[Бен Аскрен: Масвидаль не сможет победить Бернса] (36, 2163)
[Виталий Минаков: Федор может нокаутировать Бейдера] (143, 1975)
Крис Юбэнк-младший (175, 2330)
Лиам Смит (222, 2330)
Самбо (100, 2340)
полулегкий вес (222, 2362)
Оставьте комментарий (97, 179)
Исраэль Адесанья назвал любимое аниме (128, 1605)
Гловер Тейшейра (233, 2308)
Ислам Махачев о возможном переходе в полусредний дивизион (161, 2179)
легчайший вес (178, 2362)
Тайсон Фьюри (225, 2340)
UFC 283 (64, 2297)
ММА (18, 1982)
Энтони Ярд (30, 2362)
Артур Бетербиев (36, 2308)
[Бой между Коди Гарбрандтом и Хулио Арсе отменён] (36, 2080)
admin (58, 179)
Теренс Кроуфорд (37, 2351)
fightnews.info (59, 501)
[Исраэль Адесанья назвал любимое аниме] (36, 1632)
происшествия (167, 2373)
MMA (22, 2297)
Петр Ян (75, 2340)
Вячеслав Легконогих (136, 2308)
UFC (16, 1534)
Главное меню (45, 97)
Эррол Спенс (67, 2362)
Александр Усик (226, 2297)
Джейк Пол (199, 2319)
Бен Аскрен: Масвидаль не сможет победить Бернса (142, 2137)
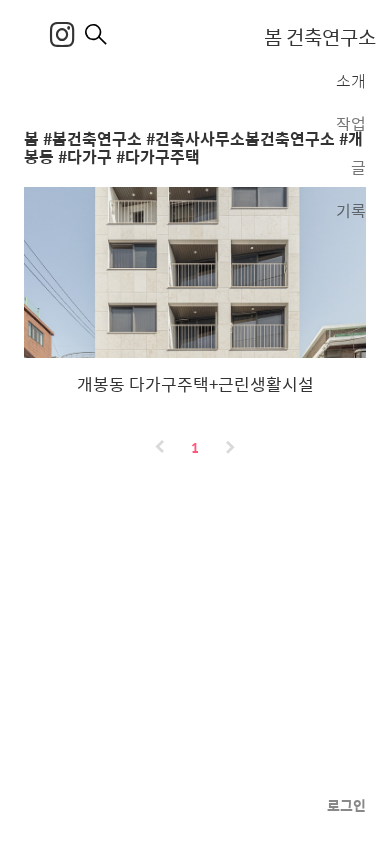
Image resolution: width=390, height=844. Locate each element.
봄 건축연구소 (320, 36)
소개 (351, 81)
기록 (351, 209)
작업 (351, 122)
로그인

....

With every picture removed, give the entries above again exactly.

**The answer:**
[Бен Аскрен: Масвидаль не сможет победить Бернса] (36, 2163)
[Виталий Минаков: Федор может нокаутировать Бейдера] (143, 1975)
Крис Юбэнк-младший (175, 2330)
Лиам Смит (222, 2330)
Самбо (100, 2340)
полулегкий вес (222, 2362)
Оставьте комментарий (97, 179)
Исраэль Адесанья назвал любимое аниме (128, 1605)
Гловер Тейшейра (233, 2308)
Ислам Махачев о возможном переходе в полусредний дивизион (161, 2179)
легчайший вес (178, 2362)
Тайсон Фьюри (225, 2340)
UFC 283 (64, 2297)
ММА (18, 1982)
Энтони Ярд (30, 2362)
Артур Бетербиев (36, 2308)
[Бой между Коди Гарбрандтом и Хулио Арсе отменён] (36, 2080)
admin (58, 179)
Теренс Кроуфорд (37, 2351)
fightnews.info (59, 501)
[Исраэль Адесанья назвал любимое аниме] (36, 1632)
происшествия (167, 2373)
MMA (22, 2297)
Петр Ян (75, 2340)
Вячеслав Легконогих (136, 2308)
UFC (16, 1534)
Главное меню (45, 97)
Эррол Спенс (67, 2362)
Александр Усик (226, 2297)
Джейк Пол (199, 2319)
Бен Аскрен: Масвидаль не сможет победить Бернса (142, 2137)
Image resolution: width=390, height=844. Locate each element.
봄 건축연구소 (320, 36)
소개 (351, 81)
기록 (351, 209)
작업 (351, 122)
로그인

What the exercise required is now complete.